In addition to his national VA role, Kelley is Chief of Hematology and Oncology and a thoracic medical oncologist with the Durham VA Health Care System. (As a professor of in the Department of Medicine, Division of Medical Oncology, Kelley focuses on lung cancer research.) Both Menendez and Kelley are DCI members.
Angeles Alvarez Secord, MD, MSc, President-Elect of the Society of Gynecologic Oncology, was asked by Clancy how to expand clinical research opportunities in the general population of cancer patients to ensure that studies are more diverse — representative of the general population. According to the FDA, only 8% of participants in clinical trials that led to FDA approvals were Black, which Secord says, “limits the ability to assess underlying prognostic factors and explore underlying tumor biology.”

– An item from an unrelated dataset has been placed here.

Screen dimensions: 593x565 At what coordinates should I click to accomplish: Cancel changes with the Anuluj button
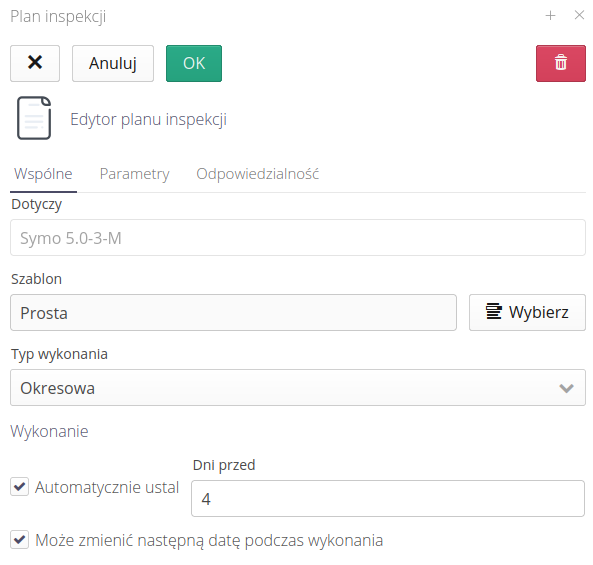(113, 63)
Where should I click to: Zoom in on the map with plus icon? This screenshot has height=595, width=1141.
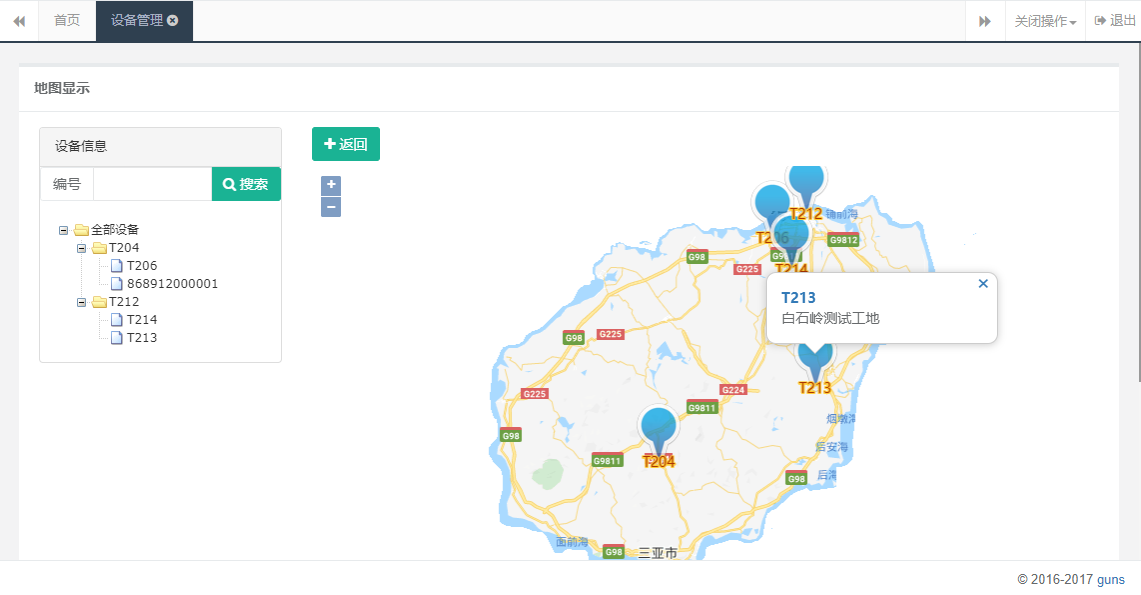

“We need to ensure that that we move into an era where there's more trust with our patients and that they're willing to participate in trials,” Secord said in response to Clancy’s question. “Dr. Nadine Barrett at Duke has developed a program that's called “Just Ask.” We can't assume, have our bias, that patients won't participate in clinical trials. We need to ask all our patients about participation, and we need to offer ways that we can reduce barriers to participation in trials like offering to cover transportation and childcare costs.”
According to the latest figures from the VHA, about 43% of women who use VHA Services belong to a racial or ethnic minority group. The majority within this group are Black/African American women (30%), which is not surprising given that, according to the U.S. Department of Labor, Black women Vets account for 19% of all women Vets in the U.S.
Clancy noted while there’s been some narrowing of the racial gap and mortality trends for most cancers, the opposite is true for uterine cancers. She asked Secord to shed light on why studies show that Black women in particular are more likely to be diagnosed with uterine cancer (aggressive non-endometrioid carcinoma) than White women and are twice as likely to die from the disease.
“When we talk about Black patients being at higher risk, this is something that we're incredibly concerned about. We’ve identified that Black women tend to have these cancers that are more aggressive — the serous histology, cancers that have P53 mutations, and the copy-number-high tumors — that portend a worse prognosis,” said Secord, while noting that the reasons behind the disparity are likely multi-factorial.
Uterine cancer is the fourth most common cancer and the sixth leading cause of cancer mortality among women overall. The average annual increase in mortality from uterine cancer is greater than from any other malignancy in either males or females. Three of Secord's colleagues at Duke — Moss, Laura Havrilesky, MD, MHSc, and Evan Myers, MD, MPH — were awarded $1.2 million in funding from the National Cancer Institute Cancer Intervention and Surveillance Modeling Network last year to study ways to reduce uterine cancer mortality through primary prevention, screening, and treatment approaches.
"Despite the availability of diagnostic tests to detect uterine cancer, screening is not routine and evidence-based recommendations for screening and prevention are lacking," says Havrilesky, adding that "for those women diagnosed with uterine cancer, optimal treatment strategies and precision therapeutics are often uncertain."